Юрий МАКСИН ВОЗВРАЩЕНИЕ В МОЛОДОСТЬ (рассказ)
Возвращаться в молодость Егор Восадулин начал, разглядев в зеркале свои новые зубы. Они были белые, с синеватым отливом. И поблёскивали, как снег на полях в солнечный морозный январский день.
«Не сразу такие вставишь», – подумал Восадулин, любуясь своей белозубой улыбкой. С набежавшей лёгкой дрожью он припомнил весь долгий и мучительный процесс, связанный с заменой зубов – своих на чужие. Припомнил и свой вид в этом же зеркале после того как стоматолог выщелкал снизу и сверху весь пошедший вразнос фасад. Во рту оставил лишь клыки да пару-тройку жевательных зубов на верхней и нижней челюстях.
Егора тогда посетила мысль: как легко человека сделать старым. Достаточно выбить ему передние зубы. Губы сразу же станут западать в рот, язык старчески шепелявить. Во время еды нижняя челюсть будет уродливо приближаться к носу. Да и о какой еде речь. Творог да каша, да молочко с кисельком, да яичко, желательно, всмятку. А сейчас! Восадулин ещё раз улыбнулся во весь рот, и почему-то вспомнилась ехидная частушка:
«Не ходи по коридору,
не стучи калошами.
Всё равно любить не стану,
зубы, как у лошади».
«Нет, наверное, в частушке всё-таки «морда, как у лошади»», – засомневался Восадулин, вглядевшись в своё отражение. – Морду к таким зубам тоже не мешало бы поновить».
И вспомнил продавщицу в ближайшем продуктовом магазине, где постоянно брал хлеб и молоко: и блондинка, и глаза голубые, и всё остальное такое, что глаз не отвести. Пока ходил без зубов, старался на неё не смотреть. А теперь…

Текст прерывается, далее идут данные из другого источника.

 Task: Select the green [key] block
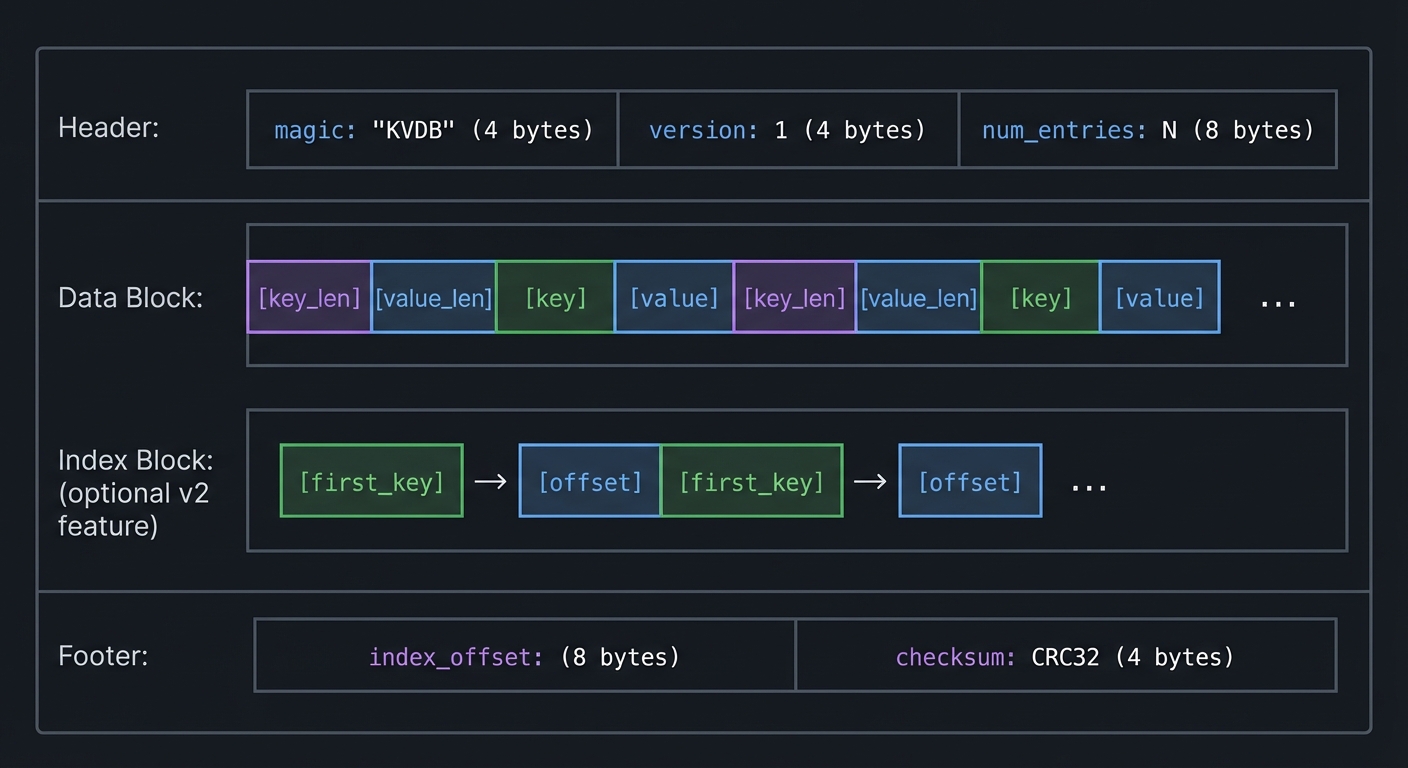coord(555,297)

Теперь в магазине по полдня торчит здоровенный, красивенный детина средних лет и ест глазами, не жуя, его симпатичную блондинку. А она, бедная, то бледнеет, то краснеет. И от непрестанного чередования приливов и отливов горячащейся женской крови становится день ото дня всё симпатичнее.
Восадулин ещё раз глянул в зеркало: «Волосы что ли покрасить?»
Разменяв вторую половину седьмого десятка, он уже и не думал и не представлял, что зубы у него появятся новые, а волосы из седых, как по мановению волшебной палочки, могут стать любого цвета – чёрными, рыжими или, скажем, каштановыми.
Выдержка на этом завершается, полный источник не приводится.